Ce sont des chroniques coronavirus les infections sont différentes des COVID prolongés, dans lesquels un mélange sévère de symptômes persiste longtemps après la disparition des infections aiguës pour des raisons que les scientifiques ont encore du mal à comprendre.

Tout au long de la pandémie, nous avons utilisé le séquençage génomique pour retracer les origines des épidémies de COVID-19, démêler les lignées entrelacées du virus et détecter de nouvelles variantes.

Dans ce rapport, Snell et ses collègues décrivent comment ils ont utilisé les résultats du séquençage génomique fournis dans les 24 heures pour adapter les traitements aux personnes atteintes d’une infection persistante au COVID-19 et finalement débarrasser leur corps du virus.

Le journal décrit six cas, dont un homme de 59 ans.

Avec un système immunitaire affaibli après une greffe de rein, le corps de l’homme n’a pas été en mesure d’éliminer le virus, et avec seulement des symptômes légers à intermittents, il n’était pas sensible aux traitements utilisés pour prévenir ou traiter les cas graves de COVID-19.

Il a été testé positif en février 2021 et à nouveau en janvier 2022, à chaque fois avec la même variante virale : B.1.177.18. Au fil du temps, les mutations se sont accumulées dans le virus à un rythme attendu avec le SRAS-CoV-2 – rien de trop inhabituel, soulignant seulement la tendance du virus à changer de forme.

Bien que les chercheurs pensent que ces cas d’infection chronique sont rares, ils sont difficiles à traiter car l’émergence constante de nouvelles variantes a rendu inefficaces les thérapies par anticorps neutralisants.

Après que les chercheurs ont appris que l’homme souffrait d’une infection chronique, il a reçu un traitement efficace par anticorps monoclonaux combinés contre les premières souches qui l’ont débarrassé du virus 411 jours après son premier diagnostic.

D’autres cas décrits par Snell et ses collègues incluent des cas où le séquençage génomique révèle quelles souches de SRAS-CoV-2 ont, s’il s’agissait d’une infection isolée ou chronique, et quelles mutations le virus a acquises, permettant aux médecins de choisir la bonne thérapie.

Les équipes soignantes surveillent toujours de près le rétablissement de plusieurs patients.
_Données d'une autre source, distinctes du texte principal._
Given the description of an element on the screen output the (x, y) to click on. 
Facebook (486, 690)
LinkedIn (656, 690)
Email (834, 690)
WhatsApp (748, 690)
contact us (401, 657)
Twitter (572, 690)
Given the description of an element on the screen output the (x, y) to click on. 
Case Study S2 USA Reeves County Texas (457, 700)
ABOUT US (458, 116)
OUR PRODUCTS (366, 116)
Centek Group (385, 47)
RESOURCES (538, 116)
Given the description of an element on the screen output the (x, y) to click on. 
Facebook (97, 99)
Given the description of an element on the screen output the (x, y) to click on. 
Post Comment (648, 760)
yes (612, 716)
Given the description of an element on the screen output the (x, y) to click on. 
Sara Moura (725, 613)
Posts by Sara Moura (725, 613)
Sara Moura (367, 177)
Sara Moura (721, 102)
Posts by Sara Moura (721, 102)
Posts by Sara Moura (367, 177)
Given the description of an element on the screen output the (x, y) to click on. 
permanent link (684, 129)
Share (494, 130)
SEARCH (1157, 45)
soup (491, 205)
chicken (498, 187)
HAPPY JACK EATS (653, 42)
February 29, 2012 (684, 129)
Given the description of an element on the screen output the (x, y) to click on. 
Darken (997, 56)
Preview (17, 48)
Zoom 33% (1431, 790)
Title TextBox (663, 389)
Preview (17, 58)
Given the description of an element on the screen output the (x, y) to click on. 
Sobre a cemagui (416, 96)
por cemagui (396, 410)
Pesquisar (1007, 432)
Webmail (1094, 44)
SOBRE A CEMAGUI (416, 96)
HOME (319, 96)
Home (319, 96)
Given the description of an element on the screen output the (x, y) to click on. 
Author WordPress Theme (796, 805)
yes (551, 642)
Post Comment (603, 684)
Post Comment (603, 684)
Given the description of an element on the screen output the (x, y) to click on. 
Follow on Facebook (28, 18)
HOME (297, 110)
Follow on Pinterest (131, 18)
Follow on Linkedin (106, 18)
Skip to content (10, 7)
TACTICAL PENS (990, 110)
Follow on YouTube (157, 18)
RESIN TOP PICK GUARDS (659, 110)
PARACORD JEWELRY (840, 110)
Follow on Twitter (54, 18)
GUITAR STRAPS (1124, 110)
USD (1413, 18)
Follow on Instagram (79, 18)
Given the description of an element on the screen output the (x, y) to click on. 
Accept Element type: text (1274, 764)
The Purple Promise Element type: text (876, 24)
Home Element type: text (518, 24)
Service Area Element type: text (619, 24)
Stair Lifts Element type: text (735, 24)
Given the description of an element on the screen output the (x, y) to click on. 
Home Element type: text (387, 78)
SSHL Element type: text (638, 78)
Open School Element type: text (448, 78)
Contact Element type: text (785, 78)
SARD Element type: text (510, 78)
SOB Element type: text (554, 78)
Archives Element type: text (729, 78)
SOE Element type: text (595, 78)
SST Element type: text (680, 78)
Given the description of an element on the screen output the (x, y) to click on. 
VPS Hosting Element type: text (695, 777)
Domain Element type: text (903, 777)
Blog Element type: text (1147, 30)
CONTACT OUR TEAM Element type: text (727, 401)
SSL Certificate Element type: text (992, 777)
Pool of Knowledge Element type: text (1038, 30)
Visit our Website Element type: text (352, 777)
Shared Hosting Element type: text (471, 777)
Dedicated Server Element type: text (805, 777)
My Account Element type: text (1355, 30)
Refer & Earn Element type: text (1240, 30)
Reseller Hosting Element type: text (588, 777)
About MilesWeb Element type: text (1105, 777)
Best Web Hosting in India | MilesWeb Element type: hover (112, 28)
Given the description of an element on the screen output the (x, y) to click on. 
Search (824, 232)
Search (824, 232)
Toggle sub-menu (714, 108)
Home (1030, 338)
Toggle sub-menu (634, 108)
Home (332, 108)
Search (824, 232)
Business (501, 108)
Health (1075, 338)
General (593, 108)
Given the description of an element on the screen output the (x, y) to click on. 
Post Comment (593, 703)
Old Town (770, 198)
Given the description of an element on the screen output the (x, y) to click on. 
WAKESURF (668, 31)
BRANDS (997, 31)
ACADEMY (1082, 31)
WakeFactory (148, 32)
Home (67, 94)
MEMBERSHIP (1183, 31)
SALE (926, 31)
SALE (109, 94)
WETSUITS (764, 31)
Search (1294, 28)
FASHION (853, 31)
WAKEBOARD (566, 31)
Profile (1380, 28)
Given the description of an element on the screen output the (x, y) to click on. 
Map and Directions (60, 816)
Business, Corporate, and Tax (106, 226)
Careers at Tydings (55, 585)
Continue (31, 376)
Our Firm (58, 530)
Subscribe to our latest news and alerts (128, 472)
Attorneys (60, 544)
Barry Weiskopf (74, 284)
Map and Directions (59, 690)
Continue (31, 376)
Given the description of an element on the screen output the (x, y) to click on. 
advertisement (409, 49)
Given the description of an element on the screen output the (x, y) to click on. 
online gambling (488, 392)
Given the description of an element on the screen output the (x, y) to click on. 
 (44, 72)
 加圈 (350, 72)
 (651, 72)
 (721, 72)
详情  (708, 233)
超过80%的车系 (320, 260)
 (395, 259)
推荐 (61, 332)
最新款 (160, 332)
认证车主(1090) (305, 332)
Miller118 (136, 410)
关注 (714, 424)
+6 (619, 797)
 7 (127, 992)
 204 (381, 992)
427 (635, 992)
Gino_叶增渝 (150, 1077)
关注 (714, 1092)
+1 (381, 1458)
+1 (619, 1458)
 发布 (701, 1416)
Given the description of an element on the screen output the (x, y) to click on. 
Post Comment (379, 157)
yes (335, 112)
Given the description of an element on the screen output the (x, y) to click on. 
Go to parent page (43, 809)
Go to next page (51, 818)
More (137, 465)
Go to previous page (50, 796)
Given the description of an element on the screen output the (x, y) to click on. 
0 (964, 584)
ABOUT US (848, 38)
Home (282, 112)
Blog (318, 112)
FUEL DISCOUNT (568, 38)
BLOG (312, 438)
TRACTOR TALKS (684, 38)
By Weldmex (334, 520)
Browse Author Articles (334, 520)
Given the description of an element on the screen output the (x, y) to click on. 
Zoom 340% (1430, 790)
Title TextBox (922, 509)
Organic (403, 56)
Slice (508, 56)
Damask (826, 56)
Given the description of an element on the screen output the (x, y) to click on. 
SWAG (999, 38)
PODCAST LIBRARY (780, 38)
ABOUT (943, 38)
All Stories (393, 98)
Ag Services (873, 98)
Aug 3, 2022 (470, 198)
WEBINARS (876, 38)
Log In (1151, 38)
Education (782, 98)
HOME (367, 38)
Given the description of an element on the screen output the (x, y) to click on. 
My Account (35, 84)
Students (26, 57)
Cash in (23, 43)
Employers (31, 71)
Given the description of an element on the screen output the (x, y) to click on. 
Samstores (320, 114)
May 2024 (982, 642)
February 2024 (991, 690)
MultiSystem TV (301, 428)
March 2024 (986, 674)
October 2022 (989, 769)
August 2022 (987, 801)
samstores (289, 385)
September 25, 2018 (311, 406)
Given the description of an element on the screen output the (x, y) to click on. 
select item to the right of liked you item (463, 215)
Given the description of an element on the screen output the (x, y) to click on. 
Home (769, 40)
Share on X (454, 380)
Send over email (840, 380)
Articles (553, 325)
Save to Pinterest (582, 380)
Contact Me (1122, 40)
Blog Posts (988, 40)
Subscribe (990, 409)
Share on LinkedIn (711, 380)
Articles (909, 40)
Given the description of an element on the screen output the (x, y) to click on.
Les sous-variantes d’Omicron constituent une nouvelle menace car certaines souches interfèrent avec tous les traitements par anticorps disponibles.

“Certaines personnes dont le système immunitaire est affaibli sont toujours à risque de maladie grave et d’infection persistante. Nous essayons toujours de comprendre la meilleure façon de les protéger et de les traiter”, déclare Snell.

Au moins là où des outils de séquençage génomique sont disponibles, cette étude suggère que le virus ne peut pas et ne doit pas échapper indéfiniment à notre surveillance. Des vies en dépendent.

Publié dans le rapport Maladies infectieuses cliniques.